### TEXT EXCERPT
+ + + + +
"Power Is Power" is a song by American singer SZA, Canadian singer the Weeknd, and American rapper and singer Travis Scott. It was released as the lead single from the Game of Thrones companion soundtrack, For the Throne, on April 18, 2019.

Background and release
In early April of that year, rumours regarding the possibility of a Game of Thrones inspired track by SZA, the Weeknd, and Travis Scott began to circulate around the web. The artists' involvement on the For the Throne soundtrack was then later confirmed on April 8, via an announcement of the soundtrack by Columbia Records. Following the release of the promotional singles "Kingdom of One" by Maren Morris and "Nightshade" by The Lumineers on April 12, SZA then later shared the cover art and release date of the song, on her Instagram profile on April 16.

Composition and lyrics
The title of the song is a line spoken by the character Cersei Lannister in the HBO TV series Game of Thrones, the song's lyric however revolve around the character Jon Snow. Writers at the time interpreted the lyrics as possibly foreshadowing the aforementioned character winning out the conclusion of the show.
+ + + + +
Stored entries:

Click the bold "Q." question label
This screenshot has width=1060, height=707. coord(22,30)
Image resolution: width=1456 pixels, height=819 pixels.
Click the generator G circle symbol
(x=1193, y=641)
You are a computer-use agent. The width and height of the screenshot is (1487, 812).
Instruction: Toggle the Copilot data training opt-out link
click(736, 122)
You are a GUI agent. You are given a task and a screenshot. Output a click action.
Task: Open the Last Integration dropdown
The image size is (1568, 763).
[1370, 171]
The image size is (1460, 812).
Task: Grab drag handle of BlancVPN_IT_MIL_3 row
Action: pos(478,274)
+ + + + +
### WORK INSTRUCTIONS
a. According to the text about the song "Power Is Power," which Game of Thrones character speaks the line used as the song's title?
b. Write the next part of the text about the song "Power Is Power," picking up after its final sentence.

### THE RESPONSES
a. Cersei Lannister

b.
Music video
The official music video was first teased on April 20, 2019, and features a medieval theme, reminiscent of its source show Game of Thrones. It was directed by Anthony Mandler and released on May 5, 2019.

Charts

Certifications

Release history

References

External links
  
 

2019 singles
2019 songs
SZA songs
Travis Scott songs
The Weeknd songs
Songs written by the Weeknd
Songs written by Belly (rapper)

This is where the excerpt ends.